Return the data below in full and exactly, except that the pictures are dropped.

----

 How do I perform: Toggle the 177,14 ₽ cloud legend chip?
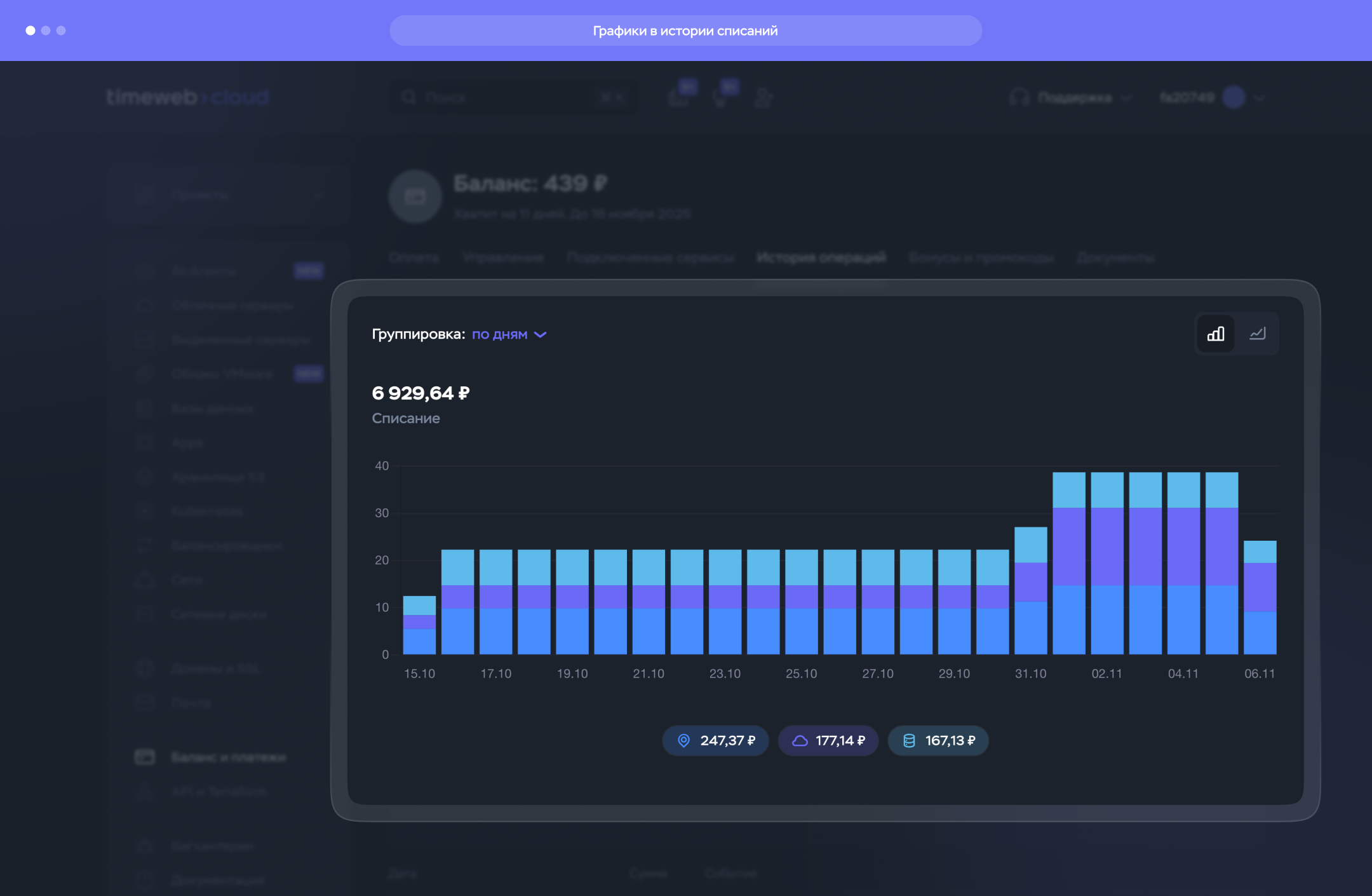pyautogui.click(x=828, y=741)
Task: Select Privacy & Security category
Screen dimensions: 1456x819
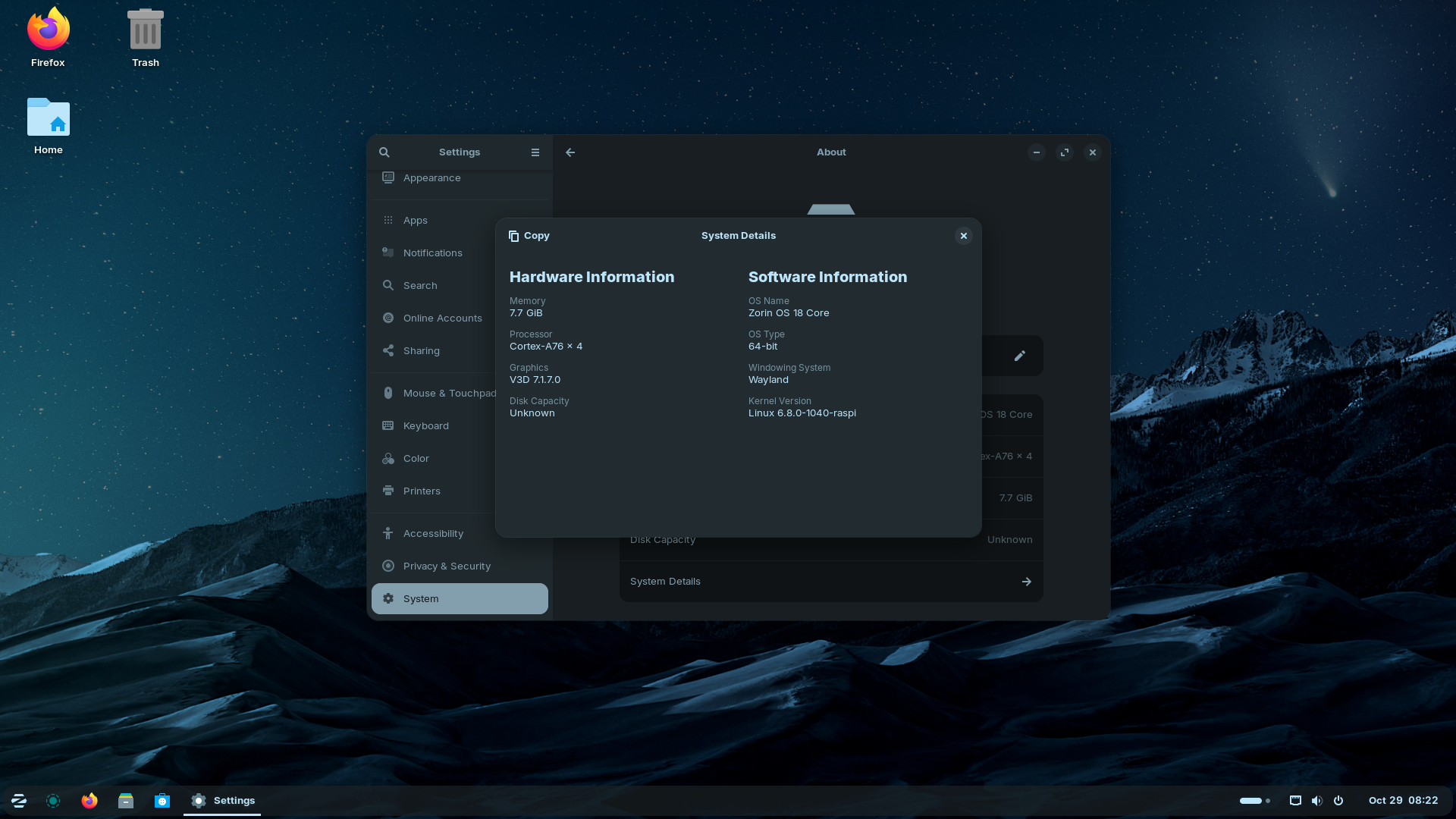Action: click(447, 566)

----

Result of the task
 How do I perform: Toggle the 177,14 ₽ cloud legend chip?
pyautogui.click(x=828, y=741)
Task: Select Privacy & Security category
Screen dimensions: 1456x819
Action: click(447, 566)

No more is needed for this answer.